WORK INSTRUCTIONS
Filter these entries so that only lines with the word "will" remain.

◇ ◇ ◇ ◇

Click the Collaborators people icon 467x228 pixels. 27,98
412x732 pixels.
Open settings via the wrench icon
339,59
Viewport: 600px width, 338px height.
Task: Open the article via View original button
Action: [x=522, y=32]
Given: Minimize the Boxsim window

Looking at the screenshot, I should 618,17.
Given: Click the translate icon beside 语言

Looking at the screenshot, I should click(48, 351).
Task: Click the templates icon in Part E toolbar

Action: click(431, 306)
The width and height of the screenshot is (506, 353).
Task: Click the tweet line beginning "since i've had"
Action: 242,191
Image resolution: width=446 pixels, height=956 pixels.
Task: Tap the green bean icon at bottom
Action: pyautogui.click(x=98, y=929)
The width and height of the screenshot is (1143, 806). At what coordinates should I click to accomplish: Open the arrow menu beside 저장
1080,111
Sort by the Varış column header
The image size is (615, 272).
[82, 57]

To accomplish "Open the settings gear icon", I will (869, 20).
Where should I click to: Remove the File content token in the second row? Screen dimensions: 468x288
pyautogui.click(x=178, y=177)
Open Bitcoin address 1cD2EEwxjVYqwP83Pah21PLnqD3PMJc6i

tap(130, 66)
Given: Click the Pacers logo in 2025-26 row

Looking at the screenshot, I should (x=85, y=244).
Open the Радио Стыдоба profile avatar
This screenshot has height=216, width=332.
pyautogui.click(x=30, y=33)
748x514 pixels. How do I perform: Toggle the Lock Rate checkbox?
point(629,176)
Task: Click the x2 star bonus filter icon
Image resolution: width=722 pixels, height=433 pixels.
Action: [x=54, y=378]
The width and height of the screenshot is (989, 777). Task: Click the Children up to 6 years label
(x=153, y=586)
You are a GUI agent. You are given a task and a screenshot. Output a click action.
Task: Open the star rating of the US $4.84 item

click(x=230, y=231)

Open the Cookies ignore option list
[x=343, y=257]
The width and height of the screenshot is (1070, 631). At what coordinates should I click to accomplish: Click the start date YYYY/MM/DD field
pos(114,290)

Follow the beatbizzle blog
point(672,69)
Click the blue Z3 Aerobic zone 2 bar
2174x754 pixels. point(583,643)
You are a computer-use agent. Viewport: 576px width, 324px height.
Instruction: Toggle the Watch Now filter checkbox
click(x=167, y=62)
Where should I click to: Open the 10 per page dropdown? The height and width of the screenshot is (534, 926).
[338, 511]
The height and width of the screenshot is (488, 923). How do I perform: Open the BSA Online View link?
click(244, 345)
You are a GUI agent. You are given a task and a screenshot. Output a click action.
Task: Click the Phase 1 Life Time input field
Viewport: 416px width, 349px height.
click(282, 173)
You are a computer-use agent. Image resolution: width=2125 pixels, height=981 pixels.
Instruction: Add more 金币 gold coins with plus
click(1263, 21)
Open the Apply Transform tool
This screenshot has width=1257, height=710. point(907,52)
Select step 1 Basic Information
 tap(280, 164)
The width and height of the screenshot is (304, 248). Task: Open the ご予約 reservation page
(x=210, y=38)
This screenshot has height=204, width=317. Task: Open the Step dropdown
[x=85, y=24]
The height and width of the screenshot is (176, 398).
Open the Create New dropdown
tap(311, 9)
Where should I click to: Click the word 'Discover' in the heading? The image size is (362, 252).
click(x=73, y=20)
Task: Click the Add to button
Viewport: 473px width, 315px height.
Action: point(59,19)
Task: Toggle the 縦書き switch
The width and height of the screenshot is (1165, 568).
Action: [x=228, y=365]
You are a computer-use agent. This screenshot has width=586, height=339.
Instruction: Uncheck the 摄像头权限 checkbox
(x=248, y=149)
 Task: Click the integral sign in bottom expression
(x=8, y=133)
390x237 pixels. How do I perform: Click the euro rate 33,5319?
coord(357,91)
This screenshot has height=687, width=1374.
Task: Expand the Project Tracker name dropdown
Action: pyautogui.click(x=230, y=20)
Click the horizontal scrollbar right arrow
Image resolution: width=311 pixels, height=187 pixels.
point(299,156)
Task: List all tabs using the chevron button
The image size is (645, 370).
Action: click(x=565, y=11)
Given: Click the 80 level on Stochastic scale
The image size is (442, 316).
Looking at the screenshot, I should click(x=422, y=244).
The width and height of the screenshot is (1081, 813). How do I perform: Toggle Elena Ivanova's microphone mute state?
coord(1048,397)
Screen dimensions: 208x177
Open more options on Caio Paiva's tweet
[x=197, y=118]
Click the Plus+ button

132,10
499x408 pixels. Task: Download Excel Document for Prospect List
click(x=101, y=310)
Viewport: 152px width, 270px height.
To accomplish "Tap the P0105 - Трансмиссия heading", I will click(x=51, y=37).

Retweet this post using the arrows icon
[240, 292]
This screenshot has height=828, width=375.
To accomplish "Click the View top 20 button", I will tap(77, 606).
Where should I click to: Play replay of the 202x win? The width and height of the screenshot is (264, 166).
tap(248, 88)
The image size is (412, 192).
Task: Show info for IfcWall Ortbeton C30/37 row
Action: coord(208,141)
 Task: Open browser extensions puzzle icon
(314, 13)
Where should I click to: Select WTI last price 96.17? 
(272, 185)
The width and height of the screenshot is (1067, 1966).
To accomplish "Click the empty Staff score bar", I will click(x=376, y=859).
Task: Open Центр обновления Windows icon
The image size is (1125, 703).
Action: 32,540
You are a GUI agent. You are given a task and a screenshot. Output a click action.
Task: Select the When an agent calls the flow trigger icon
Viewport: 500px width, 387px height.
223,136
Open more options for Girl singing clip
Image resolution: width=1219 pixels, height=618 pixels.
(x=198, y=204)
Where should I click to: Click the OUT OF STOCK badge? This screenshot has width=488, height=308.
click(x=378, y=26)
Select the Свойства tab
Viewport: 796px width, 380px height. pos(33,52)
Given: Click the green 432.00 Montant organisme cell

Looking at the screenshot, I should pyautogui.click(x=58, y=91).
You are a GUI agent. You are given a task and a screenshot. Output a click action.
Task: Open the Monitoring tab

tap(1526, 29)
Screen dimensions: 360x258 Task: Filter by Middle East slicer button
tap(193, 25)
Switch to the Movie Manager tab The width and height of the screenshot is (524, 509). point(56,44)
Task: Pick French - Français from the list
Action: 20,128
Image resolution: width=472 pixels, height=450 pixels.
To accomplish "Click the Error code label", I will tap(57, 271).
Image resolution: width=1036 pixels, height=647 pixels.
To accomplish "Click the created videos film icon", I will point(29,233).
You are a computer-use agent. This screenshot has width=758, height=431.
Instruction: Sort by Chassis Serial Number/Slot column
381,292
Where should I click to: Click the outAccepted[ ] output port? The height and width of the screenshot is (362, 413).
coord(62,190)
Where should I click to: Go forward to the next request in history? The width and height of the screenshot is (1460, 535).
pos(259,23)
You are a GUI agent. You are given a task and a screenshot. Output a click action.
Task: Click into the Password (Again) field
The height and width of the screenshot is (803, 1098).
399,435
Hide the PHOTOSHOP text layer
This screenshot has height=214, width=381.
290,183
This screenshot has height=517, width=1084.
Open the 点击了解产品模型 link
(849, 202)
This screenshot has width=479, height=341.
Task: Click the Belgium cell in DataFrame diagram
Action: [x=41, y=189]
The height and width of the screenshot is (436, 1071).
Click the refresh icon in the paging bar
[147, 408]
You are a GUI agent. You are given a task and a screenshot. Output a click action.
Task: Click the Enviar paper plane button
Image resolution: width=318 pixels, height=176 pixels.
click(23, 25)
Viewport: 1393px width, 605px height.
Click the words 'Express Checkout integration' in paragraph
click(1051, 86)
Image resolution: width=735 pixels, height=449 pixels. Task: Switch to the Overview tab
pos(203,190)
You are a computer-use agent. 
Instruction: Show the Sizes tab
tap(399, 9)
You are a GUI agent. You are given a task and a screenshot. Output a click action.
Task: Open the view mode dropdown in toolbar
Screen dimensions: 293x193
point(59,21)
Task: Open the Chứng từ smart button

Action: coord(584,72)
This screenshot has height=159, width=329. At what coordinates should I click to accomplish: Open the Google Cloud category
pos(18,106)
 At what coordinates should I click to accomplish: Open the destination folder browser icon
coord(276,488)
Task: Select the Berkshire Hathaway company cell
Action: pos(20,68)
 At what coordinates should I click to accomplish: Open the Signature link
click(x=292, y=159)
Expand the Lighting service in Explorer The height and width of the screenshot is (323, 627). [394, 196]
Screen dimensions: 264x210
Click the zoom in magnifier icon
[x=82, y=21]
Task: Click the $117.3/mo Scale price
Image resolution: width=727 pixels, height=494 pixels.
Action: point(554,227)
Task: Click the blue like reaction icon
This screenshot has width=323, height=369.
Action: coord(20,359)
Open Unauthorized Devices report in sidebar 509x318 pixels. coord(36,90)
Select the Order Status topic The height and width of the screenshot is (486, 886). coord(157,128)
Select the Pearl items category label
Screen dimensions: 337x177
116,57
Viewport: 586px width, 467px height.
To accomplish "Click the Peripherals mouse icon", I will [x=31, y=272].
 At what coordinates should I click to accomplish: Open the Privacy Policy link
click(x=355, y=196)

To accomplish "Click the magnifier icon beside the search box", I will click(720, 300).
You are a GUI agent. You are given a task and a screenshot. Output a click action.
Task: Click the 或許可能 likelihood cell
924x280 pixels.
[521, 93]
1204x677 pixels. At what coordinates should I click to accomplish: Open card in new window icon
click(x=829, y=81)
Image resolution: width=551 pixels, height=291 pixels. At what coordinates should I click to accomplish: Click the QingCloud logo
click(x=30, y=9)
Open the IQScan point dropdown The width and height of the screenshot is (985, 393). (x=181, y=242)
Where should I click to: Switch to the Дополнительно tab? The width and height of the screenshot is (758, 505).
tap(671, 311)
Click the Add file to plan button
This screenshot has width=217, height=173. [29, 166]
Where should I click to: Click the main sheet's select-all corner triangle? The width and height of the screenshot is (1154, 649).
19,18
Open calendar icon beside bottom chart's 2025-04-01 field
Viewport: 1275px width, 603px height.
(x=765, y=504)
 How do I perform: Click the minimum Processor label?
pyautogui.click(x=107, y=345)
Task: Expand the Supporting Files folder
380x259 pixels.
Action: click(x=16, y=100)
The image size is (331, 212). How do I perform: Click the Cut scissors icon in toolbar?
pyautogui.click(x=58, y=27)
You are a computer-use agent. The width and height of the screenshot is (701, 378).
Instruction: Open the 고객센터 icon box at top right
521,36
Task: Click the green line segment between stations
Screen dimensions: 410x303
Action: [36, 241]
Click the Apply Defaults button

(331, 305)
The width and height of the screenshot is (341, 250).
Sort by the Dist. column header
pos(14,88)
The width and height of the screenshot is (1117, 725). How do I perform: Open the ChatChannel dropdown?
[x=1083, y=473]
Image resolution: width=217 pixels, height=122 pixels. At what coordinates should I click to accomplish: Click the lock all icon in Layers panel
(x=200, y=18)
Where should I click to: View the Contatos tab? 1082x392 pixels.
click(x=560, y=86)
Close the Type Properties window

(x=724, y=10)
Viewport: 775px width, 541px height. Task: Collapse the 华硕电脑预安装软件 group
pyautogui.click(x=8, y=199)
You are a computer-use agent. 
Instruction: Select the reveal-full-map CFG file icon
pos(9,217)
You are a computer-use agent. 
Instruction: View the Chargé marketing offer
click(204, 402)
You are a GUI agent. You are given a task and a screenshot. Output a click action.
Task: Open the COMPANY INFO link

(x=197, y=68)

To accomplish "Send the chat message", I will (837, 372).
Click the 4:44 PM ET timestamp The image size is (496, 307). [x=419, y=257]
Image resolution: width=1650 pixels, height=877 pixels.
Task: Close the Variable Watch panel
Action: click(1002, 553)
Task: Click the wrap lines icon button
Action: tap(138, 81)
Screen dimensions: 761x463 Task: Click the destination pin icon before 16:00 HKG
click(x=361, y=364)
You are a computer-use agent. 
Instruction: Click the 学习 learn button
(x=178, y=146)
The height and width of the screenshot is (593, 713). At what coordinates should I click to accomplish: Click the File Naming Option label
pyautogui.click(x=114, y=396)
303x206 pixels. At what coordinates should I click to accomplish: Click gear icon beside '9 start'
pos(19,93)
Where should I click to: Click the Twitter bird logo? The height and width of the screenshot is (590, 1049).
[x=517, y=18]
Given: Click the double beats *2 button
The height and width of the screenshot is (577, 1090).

◇ ◇ ◇ ◇

WRITTEN SOLUTION
To accomplish "Open the settings gear icon", I will (869, 20).
To accomplish "Tap the P0105 - Трансмиссия heading", I will click(x=51, y=37).
To accomplish "Click the View top 20 button", I will tap(77, 606).
To accomplish "Click the empty Staff score bar", I will click(x=376, y=859).
To accomplish "Click the Error code label", I will tap(57, 271).
To accomplish "Click the created videos film icon", I will point(29,233).
To accomplish "Click the Peripherals mouse icon", I will [x=31, y=272].
To accomplish "Click the magnifier icon beside the search box", I will click(720, 300).
To accomplish "Send the chat message", I will (837, 372).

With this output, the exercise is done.